YOUR ASSIGNMENT: A copy is needed of each line in the records that has the word "школы".

-.-.-

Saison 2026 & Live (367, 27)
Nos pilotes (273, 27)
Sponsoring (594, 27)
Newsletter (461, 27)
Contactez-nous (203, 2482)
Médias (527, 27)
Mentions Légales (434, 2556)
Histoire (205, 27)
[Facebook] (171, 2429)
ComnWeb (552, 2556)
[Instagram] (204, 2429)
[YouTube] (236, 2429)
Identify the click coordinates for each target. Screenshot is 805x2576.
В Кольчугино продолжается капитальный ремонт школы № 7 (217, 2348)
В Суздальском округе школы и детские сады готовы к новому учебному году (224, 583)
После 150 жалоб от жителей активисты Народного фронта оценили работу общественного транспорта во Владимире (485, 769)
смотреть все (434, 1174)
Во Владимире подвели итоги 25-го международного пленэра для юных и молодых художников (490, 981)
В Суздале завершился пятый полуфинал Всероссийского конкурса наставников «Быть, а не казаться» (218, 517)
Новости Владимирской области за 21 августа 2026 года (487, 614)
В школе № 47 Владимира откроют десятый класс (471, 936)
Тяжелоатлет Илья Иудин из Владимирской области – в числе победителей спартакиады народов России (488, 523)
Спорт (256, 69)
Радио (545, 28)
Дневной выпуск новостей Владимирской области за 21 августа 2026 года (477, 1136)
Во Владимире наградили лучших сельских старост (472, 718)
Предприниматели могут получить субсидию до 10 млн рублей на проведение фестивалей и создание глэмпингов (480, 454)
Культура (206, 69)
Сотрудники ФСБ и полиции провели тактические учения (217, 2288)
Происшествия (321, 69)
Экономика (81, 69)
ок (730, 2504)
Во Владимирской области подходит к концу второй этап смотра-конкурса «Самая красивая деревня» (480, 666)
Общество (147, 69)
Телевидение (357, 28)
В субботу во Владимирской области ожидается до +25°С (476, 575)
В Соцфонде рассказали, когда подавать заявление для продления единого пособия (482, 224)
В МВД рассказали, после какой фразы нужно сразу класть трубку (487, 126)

-.-.-

RESULT:
В Кольчугино продолжается капитальный ремонт школы № 7 (217, 2348)
В Суздальском округе школы и детские сады готовы к новому учебному году (224, 583)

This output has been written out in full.